▸ Selected passage
════════

Leonardo DiCaprio, with whom Luhrmann had worked on “William Shakespeare’s Romeo + Juliet,” and whom Luhrmann counted as a friend and collaborator, was the obvious choice.

“I’d read the book in junior high school and I was very moved by the story,” says DiCaprio of the project. “When I picked up the novel again, it was when Baz had handed me a copy and said, ‘I’ve got the rights to this.’ It was a very daunting concept; there was a responsibility to make a memorable film that will be forever connected with one of the greatest novels of all time.”

At first, everything we know about Gatsby is drawn from “the bizarre accusations that flavored the conversations in his halls”—he is the fabulous but mysterious party-giver, the man who drifted “coolly out of nowhere to buy a palace on Long Island,” who opens the towering doors to that palace each and every weekend to anyone and everyone, but who no one has actually met. That is, until he invites his new neighbor and the narrator of the story, Nick Carraway (Tobey Maguire), to one of his lavish parties. This begins a chain of events through which Gatsby will ultimately reveal and be ruined by his romantic obsession, Nick’s cousin, “the golden girl” Daisy Buchanan (Carey Mulligan).

“What is eventually revealed is that Gatsby grew up poor. When he was younger, Gatsby had this grand vision for his life. And then, one day, he happens to fall in love with this girl, Daisy,” says Luhrmann. “He’d known other women, so he thought he might just take what he could get from her and go off to the war, and that it’d be nothing. But she’s this extraordinary girl and he gets hooked. He goes away to the war, and she promised to wait for his return, but then the rich and powerful Tom Buchanan sweeps in and steals her away. Gatsby loses his girl, comes back from the war penniless, and so begins his quest to erase and then repeat the past more in line with that grand vision he has always had for himself.”

════════

▸ Information shown
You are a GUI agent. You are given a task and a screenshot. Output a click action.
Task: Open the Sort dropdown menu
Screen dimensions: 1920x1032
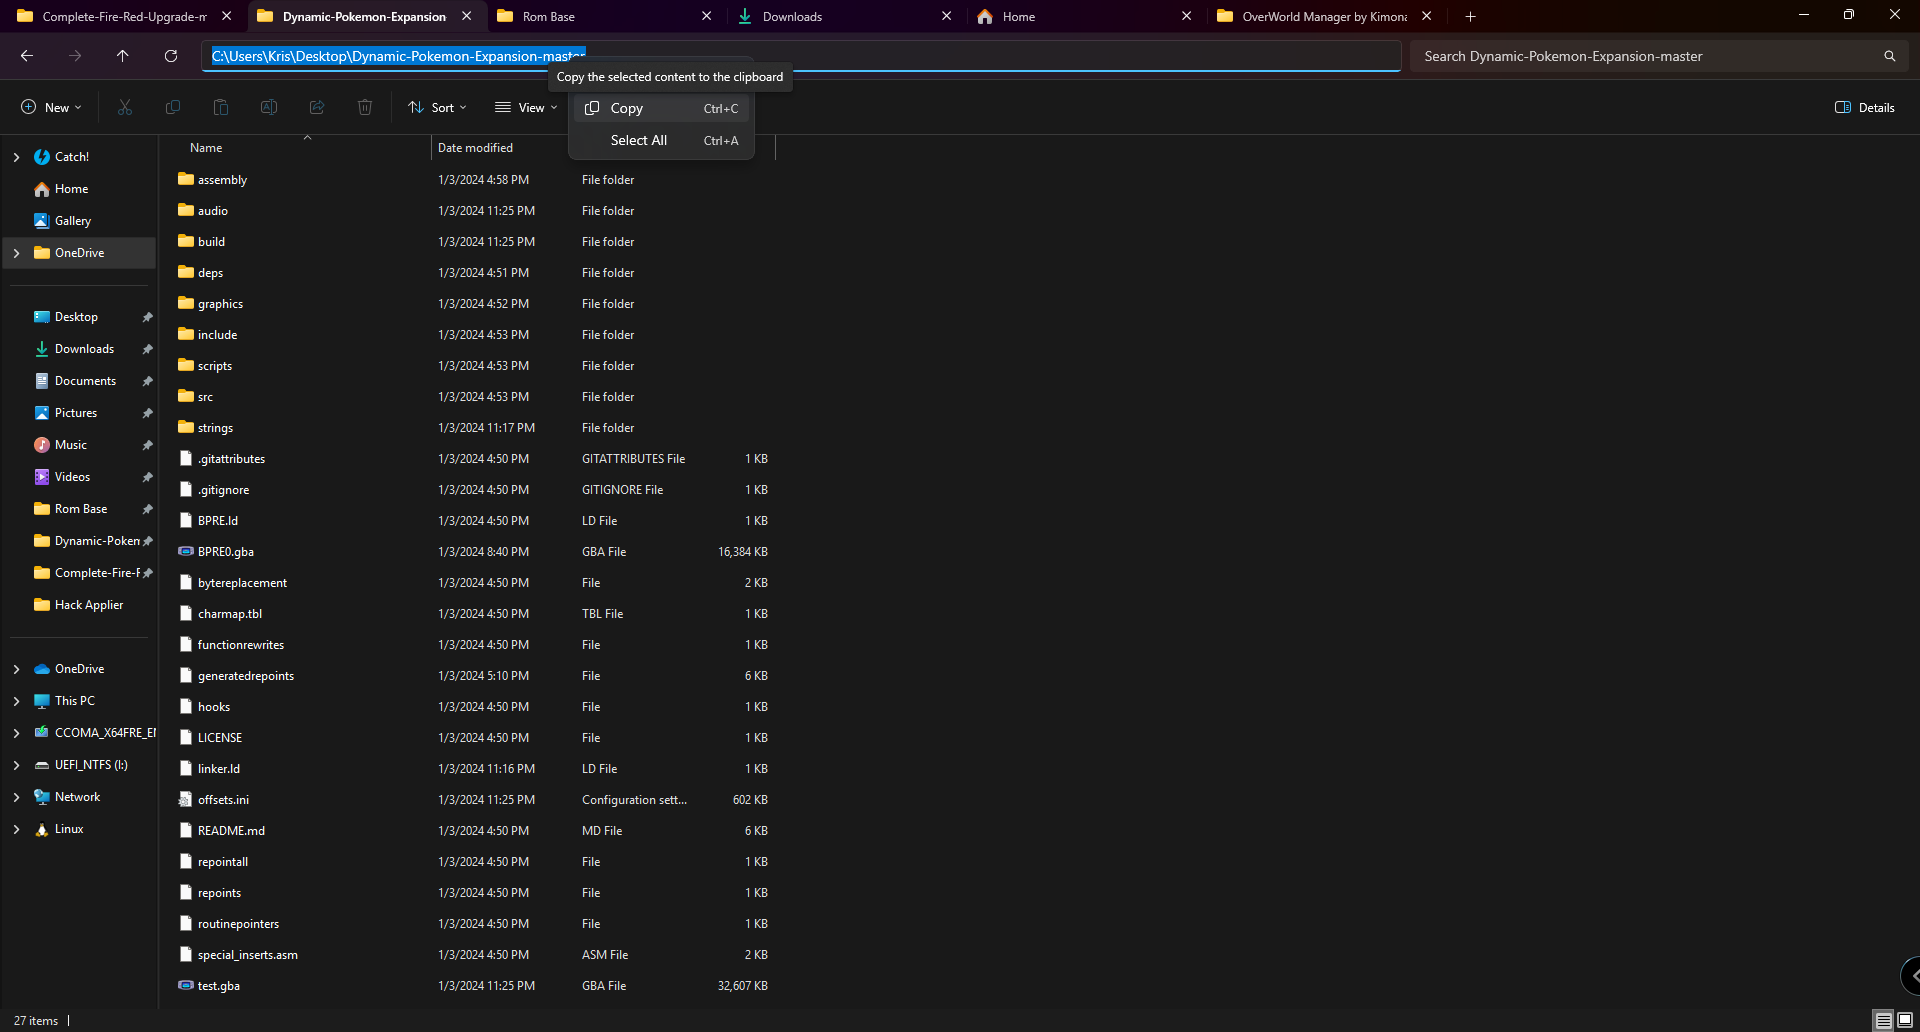pos(438,108)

════════

▸ Requests
[A] List every character from the story that the Gatsby excerpt names.
[B] According to the Gatsby excerpt, when did DiCaprio first read the book?

▸ Results of the tasks
[A] Gatsby, Nick Carraway, Daisy Buchanan, Tom Buchanan

[B] In junior high school.